[Dataset items]
= = = = =
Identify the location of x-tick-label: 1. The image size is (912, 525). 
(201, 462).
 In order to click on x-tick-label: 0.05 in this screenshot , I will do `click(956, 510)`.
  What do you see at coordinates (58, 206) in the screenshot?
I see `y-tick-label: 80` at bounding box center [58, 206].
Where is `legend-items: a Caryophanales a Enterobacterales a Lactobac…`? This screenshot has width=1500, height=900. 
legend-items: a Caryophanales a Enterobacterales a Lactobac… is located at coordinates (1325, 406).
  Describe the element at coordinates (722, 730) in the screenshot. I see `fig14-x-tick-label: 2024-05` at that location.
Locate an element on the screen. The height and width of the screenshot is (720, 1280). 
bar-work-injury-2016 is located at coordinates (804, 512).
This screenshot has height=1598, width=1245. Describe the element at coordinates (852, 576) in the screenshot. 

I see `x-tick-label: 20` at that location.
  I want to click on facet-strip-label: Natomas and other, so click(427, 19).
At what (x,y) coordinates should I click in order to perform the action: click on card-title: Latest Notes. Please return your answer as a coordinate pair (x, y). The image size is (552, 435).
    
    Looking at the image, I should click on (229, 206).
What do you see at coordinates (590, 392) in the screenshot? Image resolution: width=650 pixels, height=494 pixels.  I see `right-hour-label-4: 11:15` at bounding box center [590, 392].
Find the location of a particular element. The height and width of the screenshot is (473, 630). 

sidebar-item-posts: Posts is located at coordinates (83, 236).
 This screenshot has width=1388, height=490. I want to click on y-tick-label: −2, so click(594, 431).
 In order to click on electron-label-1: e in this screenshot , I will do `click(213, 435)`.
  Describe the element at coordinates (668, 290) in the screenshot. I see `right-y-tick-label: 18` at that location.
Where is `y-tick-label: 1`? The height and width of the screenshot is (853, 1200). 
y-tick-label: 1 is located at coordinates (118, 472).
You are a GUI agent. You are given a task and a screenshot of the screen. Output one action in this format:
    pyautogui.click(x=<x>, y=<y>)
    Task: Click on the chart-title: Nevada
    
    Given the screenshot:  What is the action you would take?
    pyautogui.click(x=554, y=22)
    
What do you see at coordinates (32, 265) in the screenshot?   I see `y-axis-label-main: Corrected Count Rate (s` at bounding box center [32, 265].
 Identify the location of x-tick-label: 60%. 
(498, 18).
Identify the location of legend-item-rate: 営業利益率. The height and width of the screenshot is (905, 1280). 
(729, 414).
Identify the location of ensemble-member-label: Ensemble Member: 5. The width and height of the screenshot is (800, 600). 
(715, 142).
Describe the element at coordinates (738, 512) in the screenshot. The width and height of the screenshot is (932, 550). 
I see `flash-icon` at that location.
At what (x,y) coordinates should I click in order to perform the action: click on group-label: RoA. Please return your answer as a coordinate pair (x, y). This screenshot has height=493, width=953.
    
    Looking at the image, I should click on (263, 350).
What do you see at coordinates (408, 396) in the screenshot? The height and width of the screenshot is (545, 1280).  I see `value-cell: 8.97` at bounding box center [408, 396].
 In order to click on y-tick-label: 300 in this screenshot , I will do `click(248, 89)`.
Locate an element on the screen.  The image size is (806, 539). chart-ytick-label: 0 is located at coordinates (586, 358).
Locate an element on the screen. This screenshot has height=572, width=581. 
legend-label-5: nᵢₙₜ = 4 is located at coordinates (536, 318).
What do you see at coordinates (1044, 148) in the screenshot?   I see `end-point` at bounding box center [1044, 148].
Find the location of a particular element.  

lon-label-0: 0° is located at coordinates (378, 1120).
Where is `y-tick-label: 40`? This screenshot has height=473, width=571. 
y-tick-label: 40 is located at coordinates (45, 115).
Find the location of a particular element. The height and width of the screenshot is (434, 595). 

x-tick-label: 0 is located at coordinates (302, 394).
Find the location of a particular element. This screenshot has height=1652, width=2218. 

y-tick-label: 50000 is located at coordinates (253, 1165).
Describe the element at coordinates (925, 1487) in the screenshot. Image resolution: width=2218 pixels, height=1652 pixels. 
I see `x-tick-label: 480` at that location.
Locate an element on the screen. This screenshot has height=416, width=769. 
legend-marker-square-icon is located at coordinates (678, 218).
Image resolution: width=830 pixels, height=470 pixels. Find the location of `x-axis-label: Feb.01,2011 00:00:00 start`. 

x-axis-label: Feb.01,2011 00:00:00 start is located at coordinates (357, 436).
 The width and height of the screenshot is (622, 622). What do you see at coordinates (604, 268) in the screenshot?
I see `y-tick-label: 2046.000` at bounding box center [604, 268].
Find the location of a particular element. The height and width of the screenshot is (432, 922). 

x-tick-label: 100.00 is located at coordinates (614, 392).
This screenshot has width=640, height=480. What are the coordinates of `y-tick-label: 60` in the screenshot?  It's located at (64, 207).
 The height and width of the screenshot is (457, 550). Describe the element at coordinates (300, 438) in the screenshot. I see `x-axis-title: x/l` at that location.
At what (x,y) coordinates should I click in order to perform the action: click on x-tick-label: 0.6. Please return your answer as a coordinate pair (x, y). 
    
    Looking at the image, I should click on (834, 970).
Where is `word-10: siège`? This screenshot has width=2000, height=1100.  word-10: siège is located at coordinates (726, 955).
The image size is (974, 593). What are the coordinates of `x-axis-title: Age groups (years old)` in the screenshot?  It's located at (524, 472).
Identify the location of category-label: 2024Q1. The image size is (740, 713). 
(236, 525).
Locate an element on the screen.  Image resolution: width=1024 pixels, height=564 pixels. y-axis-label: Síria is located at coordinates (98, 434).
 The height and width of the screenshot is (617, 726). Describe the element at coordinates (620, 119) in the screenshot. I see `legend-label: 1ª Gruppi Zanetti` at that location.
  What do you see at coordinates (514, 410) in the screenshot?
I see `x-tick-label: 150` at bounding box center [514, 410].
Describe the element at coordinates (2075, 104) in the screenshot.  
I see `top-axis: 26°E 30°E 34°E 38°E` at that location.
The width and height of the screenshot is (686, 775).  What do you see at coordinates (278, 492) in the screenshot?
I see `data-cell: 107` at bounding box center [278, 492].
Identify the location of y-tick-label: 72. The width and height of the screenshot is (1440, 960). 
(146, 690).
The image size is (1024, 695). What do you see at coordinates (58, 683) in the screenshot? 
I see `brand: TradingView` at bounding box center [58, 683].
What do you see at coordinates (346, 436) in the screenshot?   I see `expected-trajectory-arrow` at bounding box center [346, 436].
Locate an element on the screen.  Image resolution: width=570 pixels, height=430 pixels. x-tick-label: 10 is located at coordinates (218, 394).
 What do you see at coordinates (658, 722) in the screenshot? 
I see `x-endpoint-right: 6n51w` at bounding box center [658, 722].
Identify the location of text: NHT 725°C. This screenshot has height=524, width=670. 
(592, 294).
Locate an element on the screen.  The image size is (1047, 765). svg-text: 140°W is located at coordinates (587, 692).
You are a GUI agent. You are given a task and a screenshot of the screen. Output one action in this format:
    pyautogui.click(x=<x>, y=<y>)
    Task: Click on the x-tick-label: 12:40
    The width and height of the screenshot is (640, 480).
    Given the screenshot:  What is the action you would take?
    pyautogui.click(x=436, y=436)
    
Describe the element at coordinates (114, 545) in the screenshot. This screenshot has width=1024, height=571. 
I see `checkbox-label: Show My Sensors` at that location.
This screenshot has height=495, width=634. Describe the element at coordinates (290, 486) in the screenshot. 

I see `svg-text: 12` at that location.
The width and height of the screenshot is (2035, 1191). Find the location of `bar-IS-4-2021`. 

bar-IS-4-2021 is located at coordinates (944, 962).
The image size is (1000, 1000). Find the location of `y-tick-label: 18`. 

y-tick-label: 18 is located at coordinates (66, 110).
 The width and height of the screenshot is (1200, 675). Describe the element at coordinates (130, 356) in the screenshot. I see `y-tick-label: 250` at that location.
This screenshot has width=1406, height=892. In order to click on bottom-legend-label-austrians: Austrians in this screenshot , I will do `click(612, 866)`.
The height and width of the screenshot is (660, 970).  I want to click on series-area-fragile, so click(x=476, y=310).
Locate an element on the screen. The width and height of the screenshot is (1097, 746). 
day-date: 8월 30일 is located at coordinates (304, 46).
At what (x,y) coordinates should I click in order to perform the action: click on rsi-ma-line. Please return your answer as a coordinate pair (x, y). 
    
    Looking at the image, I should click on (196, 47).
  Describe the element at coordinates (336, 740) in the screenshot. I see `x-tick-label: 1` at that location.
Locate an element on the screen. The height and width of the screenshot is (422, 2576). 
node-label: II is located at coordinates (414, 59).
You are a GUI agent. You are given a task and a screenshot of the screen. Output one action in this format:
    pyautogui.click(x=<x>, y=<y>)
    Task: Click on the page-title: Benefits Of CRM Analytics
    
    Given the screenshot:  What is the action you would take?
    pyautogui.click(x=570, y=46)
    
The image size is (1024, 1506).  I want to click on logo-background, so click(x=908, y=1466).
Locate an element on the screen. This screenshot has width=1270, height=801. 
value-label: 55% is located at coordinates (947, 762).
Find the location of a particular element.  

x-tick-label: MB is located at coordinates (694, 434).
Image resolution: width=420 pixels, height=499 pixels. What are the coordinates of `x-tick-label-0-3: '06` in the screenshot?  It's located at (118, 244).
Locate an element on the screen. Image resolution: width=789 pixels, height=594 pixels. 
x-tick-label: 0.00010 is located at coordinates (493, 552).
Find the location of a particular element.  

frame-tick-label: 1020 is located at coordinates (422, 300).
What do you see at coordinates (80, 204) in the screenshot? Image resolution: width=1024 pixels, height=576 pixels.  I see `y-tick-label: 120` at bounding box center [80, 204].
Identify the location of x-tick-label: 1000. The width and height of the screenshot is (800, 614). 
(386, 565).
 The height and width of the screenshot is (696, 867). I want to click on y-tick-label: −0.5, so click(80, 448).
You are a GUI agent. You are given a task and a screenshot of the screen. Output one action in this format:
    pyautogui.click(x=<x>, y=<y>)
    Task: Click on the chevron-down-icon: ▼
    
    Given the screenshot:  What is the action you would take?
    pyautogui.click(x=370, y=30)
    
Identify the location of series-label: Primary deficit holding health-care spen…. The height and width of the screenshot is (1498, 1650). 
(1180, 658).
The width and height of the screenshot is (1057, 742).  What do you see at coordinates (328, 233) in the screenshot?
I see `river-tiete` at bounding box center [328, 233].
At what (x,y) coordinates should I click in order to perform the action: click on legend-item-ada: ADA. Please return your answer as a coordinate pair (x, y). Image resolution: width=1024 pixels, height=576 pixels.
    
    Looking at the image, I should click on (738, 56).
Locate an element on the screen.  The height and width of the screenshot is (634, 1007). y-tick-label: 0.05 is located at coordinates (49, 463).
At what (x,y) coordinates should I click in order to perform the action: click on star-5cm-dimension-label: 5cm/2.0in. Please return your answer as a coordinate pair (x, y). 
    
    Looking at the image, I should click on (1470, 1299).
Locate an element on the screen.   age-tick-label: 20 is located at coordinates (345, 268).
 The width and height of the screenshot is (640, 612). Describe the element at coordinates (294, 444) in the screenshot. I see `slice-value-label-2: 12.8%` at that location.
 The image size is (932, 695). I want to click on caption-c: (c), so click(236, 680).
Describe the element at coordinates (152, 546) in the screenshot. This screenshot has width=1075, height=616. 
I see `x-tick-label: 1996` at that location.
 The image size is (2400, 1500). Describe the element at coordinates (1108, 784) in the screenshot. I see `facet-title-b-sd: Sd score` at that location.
= = = = =
**Work item:**
Reproduce the items above word for word, starting at the line that contains "on star-5cm-dimension-label: 5cm/2.0in." and ending with the last line of the items.

**Answer below:**
At what (x,y) coordinates should I click in order to perform the action: click on star-5cm-dimension-label: 5cm/2.0in. Please return your answer as a coordinate pair (x, y). 
    
    Looking at the image, I should click on (1470, 1299).
Locate an element on the screen.   age-tick-label: 20 is located at coordinates (345, 268).
 The width and height of the screenshot is (640, 612). Describe the element at coordinates (294, 444) in the screenshot. I see `slice-value-label-2: 12.8%` at that location.
 The image size is (932, 695). I want to click on caption-c: (c), so click(236, 680).
Describe the element at coordinates (152, 546) in the screenshot. This screenshot has width=1075, height=616. 
I see `x-tick-label: 1996` at that location.
 The image size is (2400, 1500). Describe the element at coordinates (1108, 784) in the screenshot. I see `facet-title-b-sd: Sd score` at that location.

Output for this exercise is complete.